Roger Von Oech created a model of the creative process, where we adopt four roles: Explorer, Artist, Judge and Warrior. It can be a liner process, but we can also hop between roles as the situation warrants, or if we get stuck at some point. This would allow us to be kids or adults as we see fit. Of course, it's just a model, not meant to be a list of hard and fast rules, or as a means of pigeonholing ourselves into one "type" or another. In the end, I think one of its messages is that we can be creative by being both "adults" _and_ "children" at the best time to serve our intentions … skilfully.


----------



## Steve H (Feb 8, 2009)

Of course a lot of this could be seen by 'outsiders' as some form of self-justification. We want to pat ourselves on the back and tell each other how clever we are. 

How is that different from Football fans (any version  ) or Monster Truck fans or even, *gasp*, stamp collectors? 

Answer, it isn't. 

The key, of course, is keeping perspective. Making sure one maintains outside human contact. That might be the 'adult' aspect, and it is needed. Growing up is a natural function of life. Growing OLD is a mental process. 

My stepfather, who died a couple years ago, never really had much in the way of outside interests or hobbies. He worked, and that's about all he did. When retirement was forced upon him he had nothing, really, nothing to keep him occupied, mentally active, nothing that gave him JOY. And it turned into resentment of those that did find joy. It goes without saying there was a good deal of friction between he and I. I didn't care, I had taught myself long ago to not worry about what others thought of me as long as I kept myself...well, you know, that whole being one's worst critic and so on. My greatest regret in our relationship was that he never had the understanding of how important finding joy, finding pleasure in the doing of useless things and simple days. He just grew old.Then he went into hospital and died from pneumonia while the rest of the family caught different pneumonic illnesses. (but it's not the hospital's fault, nooo... sorry, rant for another place and time  ) 
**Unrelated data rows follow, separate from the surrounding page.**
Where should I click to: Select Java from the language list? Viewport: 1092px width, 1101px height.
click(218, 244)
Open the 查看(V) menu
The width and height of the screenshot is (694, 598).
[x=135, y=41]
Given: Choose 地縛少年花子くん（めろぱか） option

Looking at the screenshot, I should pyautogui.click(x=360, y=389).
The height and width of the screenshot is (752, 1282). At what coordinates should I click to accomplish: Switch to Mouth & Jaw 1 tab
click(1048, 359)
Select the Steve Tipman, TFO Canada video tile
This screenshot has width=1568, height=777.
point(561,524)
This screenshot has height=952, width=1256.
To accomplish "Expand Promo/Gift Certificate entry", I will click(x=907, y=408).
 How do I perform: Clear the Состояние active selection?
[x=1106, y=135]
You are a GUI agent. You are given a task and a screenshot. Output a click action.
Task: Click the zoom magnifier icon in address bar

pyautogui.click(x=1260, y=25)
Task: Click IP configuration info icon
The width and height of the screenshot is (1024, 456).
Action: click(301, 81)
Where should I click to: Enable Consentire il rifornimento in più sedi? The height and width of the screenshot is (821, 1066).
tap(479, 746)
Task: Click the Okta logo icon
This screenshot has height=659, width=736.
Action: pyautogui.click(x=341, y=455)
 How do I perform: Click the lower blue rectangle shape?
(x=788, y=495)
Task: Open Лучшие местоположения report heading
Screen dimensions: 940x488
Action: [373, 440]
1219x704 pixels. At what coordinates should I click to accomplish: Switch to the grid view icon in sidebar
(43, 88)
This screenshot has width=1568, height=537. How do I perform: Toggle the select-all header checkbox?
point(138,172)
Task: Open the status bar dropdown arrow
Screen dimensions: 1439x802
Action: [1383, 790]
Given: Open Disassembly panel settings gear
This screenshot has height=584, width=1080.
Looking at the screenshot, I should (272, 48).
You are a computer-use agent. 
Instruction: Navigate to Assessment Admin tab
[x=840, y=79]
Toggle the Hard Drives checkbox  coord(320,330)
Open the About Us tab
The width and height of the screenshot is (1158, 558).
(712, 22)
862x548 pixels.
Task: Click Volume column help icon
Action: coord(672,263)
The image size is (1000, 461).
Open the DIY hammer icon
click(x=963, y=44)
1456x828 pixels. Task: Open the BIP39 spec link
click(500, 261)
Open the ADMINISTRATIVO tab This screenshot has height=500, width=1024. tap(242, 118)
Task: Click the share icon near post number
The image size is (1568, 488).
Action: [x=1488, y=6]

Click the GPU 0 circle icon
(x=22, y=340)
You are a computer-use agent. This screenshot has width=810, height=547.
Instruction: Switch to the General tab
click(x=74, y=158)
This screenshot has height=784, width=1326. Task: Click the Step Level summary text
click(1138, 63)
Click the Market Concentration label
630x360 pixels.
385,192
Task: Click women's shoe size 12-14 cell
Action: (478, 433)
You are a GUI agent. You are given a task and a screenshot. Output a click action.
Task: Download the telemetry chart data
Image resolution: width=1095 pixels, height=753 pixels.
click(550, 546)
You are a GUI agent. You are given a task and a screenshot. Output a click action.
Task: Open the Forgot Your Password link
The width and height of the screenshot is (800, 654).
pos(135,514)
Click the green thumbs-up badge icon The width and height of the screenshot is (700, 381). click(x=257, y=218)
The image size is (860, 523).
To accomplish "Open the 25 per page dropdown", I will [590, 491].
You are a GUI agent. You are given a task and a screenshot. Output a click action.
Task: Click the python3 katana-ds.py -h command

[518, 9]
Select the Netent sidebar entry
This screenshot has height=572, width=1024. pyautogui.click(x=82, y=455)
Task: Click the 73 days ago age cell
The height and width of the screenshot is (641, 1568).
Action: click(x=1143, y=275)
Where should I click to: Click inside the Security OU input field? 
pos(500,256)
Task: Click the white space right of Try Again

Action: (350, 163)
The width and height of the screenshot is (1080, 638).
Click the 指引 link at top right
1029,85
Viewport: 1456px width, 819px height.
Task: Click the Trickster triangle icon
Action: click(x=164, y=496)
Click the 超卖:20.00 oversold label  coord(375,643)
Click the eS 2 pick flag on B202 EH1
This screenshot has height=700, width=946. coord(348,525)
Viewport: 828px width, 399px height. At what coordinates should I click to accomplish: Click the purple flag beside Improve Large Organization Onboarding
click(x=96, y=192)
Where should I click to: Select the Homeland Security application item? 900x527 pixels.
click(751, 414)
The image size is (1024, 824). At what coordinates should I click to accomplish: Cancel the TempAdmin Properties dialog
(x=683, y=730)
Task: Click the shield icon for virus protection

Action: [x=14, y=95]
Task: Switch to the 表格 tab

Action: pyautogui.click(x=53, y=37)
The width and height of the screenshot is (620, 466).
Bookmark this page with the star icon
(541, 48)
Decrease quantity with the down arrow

So, build models. Seek no approval other than your own. enjoy.


----------



## Zombie_61 (Apr 21, 2004)

ViperRecon said:


> ...If being an adult means giving up the sense of fun we had flying that kite, or the amazement and wonder of the things going on around us then you can have it...


Amen to that!



Steve H said:


> ...My stepfather, who died a couple years ago, never really had much in the way of outside interests or hobbies. He worked, and that's about all he did. When retirement was forced upon him he had nothing, really, nothing to keep him occupied, mentally active, nothing that gave him JOY...


You've described my dad fairly well here. He was born in 1913 and grew up on a farm in Nebraska. As such, he had a _very_ strong work ethic; he almost always worked six days a week, and spent his Sundays doing yard work. I can only recall him taking _one_ vacation while I was growing up, and that was only because his brother visited us for a week. When he was forced to retire at the age of 72 he had nothing to replace that daily activity of going to work, and he died two years later.


----------



## dannyk (Oct 21, 2013)

Wow, what a lot of beautifully written thoughts...and what a lot of old geezers! 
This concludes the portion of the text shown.